Correio Braziliense
O tema voltará a ocupar as atenções de
partidos e candidaturas, mas, infelizmente, em um debate que tende a ser
marcado pela conhecida, de tão antiga, dicotomia: de um lado, a defesa do
aumento da repressão e das punições; de outro, a ideia de que não há saída sem
o enfrentamento das causas sociais
Todas as pesquisas têm revelado que segurança pública é o tema que mais aflige a sociedade brasileira. O crescimento vertiginoso do crime organizado não chega a ser uma novidade, mas sua infiltração de maneira abrangente em diversas atividades econômicas formais era algo ainda pouco conhecido da maioria da população e que veio à tona com a Operação Carbono Oculto, conduzida com extrema competência pela Receita Federal, em conjunto com Polícia Federal, GAECO do Ministério Público de São Paulo, Ministério Público Federal, Polícias Civil e Militar, Secretaria da Fazenda e Planejamento do Estado de São Paulo, Agência Nacional do Petróleo e PGE/SP.

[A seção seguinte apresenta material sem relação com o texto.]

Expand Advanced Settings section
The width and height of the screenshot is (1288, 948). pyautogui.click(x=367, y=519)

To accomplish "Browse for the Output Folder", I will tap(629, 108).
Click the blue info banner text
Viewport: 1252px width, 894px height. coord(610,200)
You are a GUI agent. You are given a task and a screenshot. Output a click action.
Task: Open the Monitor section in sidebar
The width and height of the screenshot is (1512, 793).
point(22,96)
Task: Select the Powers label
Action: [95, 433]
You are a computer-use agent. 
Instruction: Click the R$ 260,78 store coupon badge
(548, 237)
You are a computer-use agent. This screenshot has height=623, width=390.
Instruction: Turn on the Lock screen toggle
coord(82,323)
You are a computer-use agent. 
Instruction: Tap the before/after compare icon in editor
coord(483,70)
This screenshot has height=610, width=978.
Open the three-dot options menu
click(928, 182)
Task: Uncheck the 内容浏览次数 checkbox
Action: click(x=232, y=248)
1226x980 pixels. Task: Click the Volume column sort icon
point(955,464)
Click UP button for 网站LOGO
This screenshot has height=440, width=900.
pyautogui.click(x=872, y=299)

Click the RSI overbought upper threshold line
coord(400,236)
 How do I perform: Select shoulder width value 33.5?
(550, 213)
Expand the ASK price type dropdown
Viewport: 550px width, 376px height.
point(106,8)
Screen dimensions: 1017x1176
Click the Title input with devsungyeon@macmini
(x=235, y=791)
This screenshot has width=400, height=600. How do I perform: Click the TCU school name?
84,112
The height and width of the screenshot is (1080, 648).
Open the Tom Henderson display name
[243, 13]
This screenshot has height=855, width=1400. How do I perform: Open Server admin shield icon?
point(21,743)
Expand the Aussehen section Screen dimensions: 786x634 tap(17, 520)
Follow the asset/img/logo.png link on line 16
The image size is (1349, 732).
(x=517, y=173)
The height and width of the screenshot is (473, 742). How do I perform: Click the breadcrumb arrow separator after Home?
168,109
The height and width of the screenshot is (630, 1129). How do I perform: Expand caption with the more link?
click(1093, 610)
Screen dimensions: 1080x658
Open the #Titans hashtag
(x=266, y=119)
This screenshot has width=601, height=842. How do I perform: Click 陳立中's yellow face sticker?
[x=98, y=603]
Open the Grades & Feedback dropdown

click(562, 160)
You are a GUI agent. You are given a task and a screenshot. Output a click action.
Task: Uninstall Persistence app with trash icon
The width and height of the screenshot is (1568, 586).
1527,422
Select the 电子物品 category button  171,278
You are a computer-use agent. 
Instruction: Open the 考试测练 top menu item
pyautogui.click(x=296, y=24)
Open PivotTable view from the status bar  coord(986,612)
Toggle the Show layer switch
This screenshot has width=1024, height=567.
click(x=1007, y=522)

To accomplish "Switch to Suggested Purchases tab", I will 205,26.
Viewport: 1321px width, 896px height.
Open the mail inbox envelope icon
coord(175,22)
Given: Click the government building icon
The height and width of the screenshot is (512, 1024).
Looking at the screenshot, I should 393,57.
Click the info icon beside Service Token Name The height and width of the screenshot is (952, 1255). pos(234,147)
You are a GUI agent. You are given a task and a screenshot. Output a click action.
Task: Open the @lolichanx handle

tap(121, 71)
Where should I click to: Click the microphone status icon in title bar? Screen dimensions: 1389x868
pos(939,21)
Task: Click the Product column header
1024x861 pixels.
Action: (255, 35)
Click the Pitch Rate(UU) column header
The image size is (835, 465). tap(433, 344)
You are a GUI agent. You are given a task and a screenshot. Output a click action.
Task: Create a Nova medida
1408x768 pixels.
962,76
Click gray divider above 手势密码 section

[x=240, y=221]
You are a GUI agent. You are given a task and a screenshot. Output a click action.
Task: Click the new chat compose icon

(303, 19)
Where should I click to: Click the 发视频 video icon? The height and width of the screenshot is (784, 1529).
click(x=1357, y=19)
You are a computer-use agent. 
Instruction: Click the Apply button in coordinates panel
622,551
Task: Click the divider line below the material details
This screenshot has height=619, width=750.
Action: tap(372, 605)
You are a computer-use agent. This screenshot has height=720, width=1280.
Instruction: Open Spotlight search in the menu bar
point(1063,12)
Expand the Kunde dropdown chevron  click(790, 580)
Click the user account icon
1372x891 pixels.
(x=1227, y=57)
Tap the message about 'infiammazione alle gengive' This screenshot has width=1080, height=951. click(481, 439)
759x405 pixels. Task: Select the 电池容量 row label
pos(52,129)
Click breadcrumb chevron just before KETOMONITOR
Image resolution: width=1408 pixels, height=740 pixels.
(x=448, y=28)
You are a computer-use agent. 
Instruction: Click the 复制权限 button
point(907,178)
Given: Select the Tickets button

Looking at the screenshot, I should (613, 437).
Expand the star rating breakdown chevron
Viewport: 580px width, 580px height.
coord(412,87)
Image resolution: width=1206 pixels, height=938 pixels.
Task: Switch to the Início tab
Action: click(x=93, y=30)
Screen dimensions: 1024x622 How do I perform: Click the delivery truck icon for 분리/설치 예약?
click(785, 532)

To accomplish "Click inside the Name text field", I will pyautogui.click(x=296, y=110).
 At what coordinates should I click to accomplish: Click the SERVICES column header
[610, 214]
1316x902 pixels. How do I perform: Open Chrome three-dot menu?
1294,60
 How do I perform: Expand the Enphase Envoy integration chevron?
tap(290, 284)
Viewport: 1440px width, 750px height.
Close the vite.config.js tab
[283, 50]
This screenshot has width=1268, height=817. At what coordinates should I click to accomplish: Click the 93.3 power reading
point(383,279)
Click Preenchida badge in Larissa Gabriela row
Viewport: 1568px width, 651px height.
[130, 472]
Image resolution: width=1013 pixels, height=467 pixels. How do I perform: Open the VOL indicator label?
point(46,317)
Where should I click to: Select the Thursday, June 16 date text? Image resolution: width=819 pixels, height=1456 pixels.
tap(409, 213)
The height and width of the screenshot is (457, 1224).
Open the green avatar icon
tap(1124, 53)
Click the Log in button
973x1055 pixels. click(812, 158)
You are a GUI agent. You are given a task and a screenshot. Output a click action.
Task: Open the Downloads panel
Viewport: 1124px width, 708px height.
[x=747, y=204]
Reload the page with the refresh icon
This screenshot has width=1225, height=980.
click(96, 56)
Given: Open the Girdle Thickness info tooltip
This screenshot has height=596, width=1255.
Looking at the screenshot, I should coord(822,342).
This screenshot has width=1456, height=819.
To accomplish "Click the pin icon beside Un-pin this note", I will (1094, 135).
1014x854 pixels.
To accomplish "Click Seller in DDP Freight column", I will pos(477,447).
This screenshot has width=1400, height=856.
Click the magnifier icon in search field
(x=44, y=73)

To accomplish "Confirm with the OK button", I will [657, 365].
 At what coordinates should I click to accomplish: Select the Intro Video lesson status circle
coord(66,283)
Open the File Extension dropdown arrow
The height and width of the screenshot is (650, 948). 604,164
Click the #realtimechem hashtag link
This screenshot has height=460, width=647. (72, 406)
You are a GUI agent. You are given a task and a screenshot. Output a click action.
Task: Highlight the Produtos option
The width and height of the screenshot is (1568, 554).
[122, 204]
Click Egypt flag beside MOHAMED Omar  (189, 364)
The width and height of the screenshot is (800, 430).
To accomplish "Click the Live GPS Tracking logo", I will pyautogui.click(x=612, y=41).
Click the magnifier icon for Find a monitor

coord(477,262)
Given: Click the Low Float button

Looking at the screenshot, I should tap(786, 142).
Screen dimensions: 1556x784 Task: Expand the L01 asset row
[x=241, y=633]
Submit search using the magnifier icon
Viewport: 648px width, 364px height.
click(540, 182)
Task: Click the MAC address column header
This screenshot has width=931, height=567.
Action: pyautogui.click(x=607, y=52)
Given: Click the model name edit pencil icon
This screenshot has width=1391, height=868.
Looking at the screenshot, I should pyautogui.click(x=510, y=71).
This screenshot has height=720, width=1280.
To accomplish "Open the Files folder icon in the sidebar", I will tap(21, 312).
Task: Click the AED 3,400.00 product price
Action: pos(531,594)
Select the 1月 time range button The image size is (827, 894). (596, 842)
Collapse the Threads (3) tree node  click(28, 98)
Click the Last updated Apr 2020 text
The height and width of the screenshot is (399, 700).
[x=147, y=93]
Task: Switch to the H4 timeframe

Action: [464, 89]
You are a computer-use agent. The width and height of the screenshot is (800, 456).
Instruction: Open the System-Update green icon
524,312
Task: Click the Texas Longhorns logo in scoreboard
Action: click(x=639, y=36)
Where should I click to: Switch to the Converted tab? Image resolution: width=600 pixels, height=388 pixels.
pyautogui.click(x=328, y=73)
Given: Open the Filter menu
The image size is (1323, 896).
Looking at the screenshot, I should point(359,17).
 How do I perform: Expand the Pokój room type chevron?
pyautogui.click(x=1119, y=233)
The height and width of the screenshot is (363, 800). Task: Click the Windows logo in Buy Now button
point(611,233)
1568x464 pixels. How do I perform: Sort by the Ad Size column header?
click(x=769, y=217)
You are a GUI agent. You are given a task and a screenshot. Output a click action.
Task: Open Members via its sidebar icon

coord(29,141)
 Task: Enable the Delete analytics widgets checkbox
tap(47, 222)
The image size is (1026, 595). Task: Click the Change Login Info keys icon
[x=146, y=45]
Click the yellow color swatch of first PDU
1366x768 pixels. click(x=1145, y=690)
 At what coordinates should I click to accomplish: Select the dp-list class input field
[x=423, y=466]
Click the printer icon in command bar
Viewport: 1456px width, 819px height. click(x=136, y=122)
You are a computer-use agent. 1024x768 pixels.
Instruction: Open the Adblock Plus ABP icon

Desde a deflagração dessa operação, o governo
federal, como esperado, vem repercutindo seus resultados e utilizando como
instrumento para fortalecer sua estratégia de mostrar que atua firmemente para
enfrentar os ricos em defesa das camadas mais pobres. Em entrevista à Rede
Amazônica, em 9 de setembro, Lula falou o seguinte: "O crime organizado,
hoje, está em tudo quanto é lugar. Está no futebol, na justiça, na política,
está em todas as instituições. Fizemos uma operação, que foi a maior da
história do Brasil feita contra o narcotráfico, e nós fomos chegar aonde? Na
Faria Lima, nós fomos chegar nas fintechs, nessas empresas de jogos".
Do outro lado do espectro político, vimos
essa semana uma megaoperação das Polícias Civil e Militar do estado do Rio de
Janeiro contra o Comando Vermelho nos Complexos da Penha e do Alemão com 121
mortes, entre elas a de quatro policiais e 113 presos, sendo 33 de outros
estados. Diferentemente do que costuma ocorrer em ações dessa natureza, não se
tem notícia de moradores inocentes vítimas do confronto por balas perdidas em
razão da tática operacional adotada que encurralou os criminosos na área de
mata. Considerada pelo próprio governo como a maior operação policial da
história do estado, recebeu o apoio e a solidariedade dos governadores de São
Paulo, Goiás, Santa Catarina, Rio Grande do Sul, Pará e Distrito Federal.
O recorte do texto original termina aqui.